Conceitos Básicos
Integrating a self-driven reasoning augmentation process using Monte Carlo Tree Search (SRA-MCTS) significantly improves the code generation capabilities of large language models, particularly in solving complex problems, by enabling the models to autonomously generate and evaluate diverse reasoning paths.
Estatísticas
The performance of SRA-MCTS was evaluated on Human-Eval, Human-Eval+, MBPP, and MBPP+ benchmarks.
The study used gemma-2-2b-it, Meta-Llama-3.1-8B-Instruct, and Qwen2.5-14B-Instruct as baseline models.
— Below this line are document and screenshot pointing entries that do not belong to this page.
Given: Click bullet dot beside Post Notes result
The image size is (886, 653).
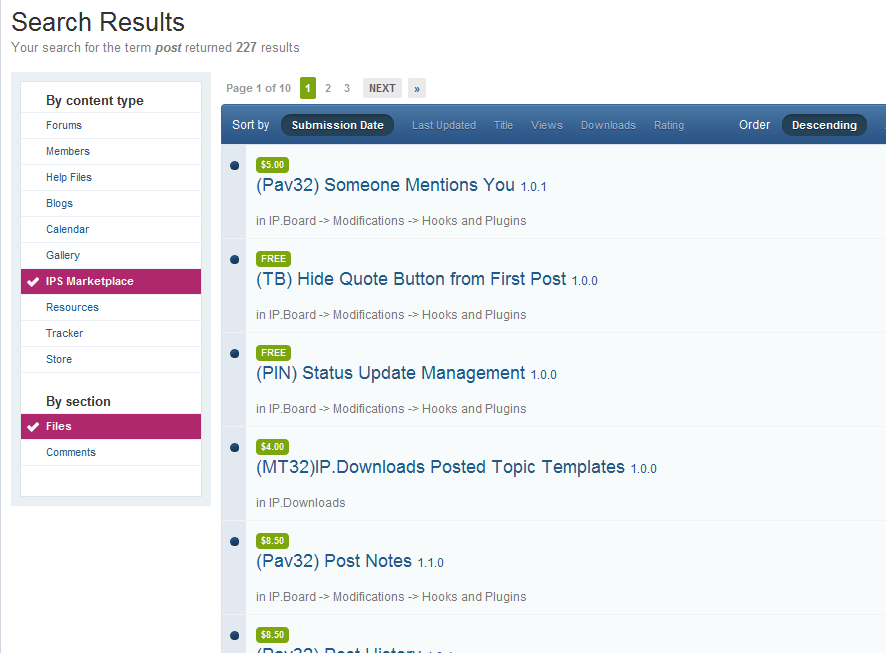Looking at the screenshot, I should 234,542.
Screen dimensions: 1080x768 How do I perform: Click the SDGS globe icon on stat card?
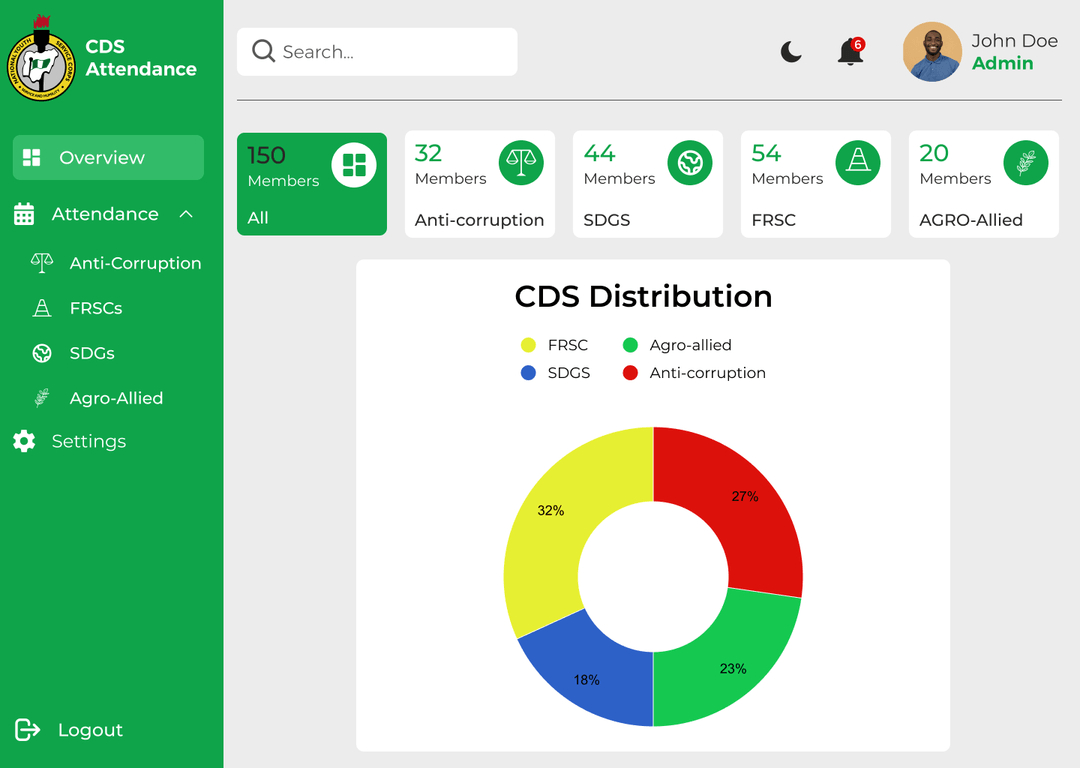coord(689,163)
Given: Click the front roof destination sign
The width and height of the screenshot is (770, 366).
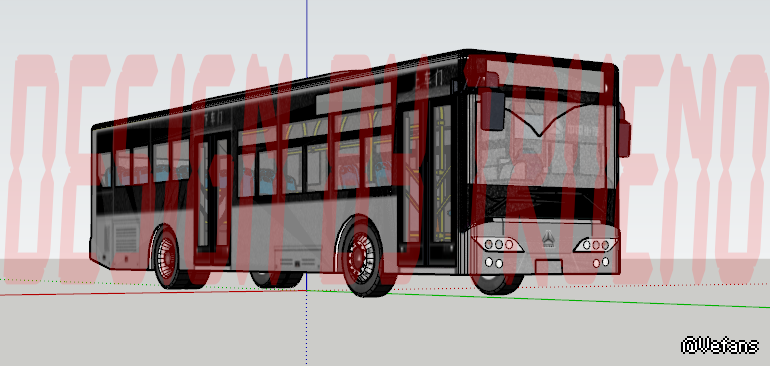Looking at the screenshot, I should [x=544, y=76].
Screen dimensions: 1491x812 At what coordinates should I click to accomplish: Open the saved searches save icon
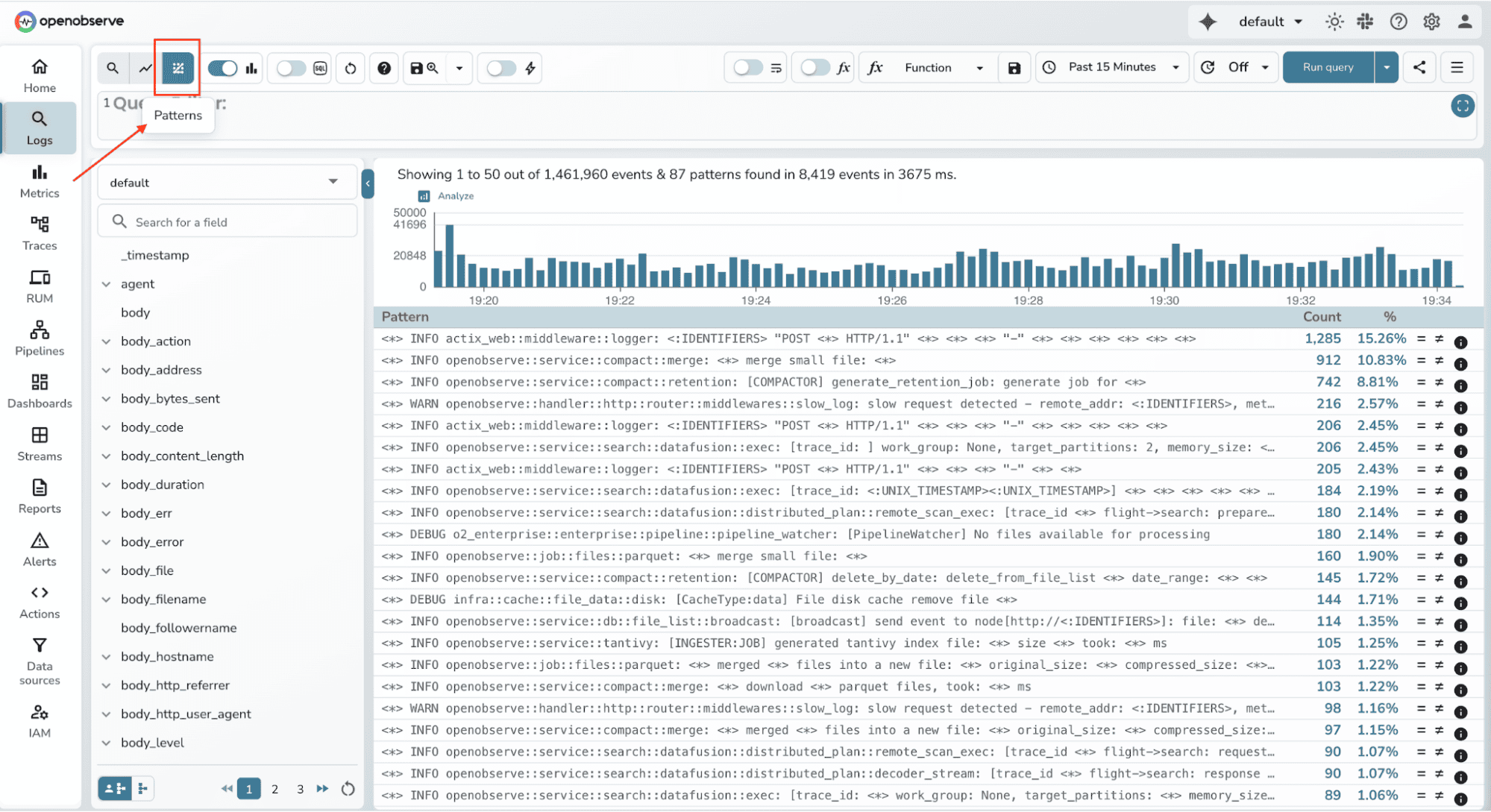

The LeetCode dataset, focusing on medium and hard problems, was used for training.
After decontamination, the training dataset contained approximately 2,000 data samples.
SRA-MCTS demonstrated an average increase of 2 points on Human-Eval and Human-Eval+ benchmarks compared to data synthesized by a 70B model in the 2B model category.
In the 8B model category, SRA-MCTS showed similar gains of over 2 points.
On the MBPP+ benchmark, the 2B model trained with SRA-MCTS showed a nearly 7-point increase compared to the model trained without natural language data.
For the 8B model, the performance gap on MBPP benchmarks averaged around 7 points when trained with and without natural language data.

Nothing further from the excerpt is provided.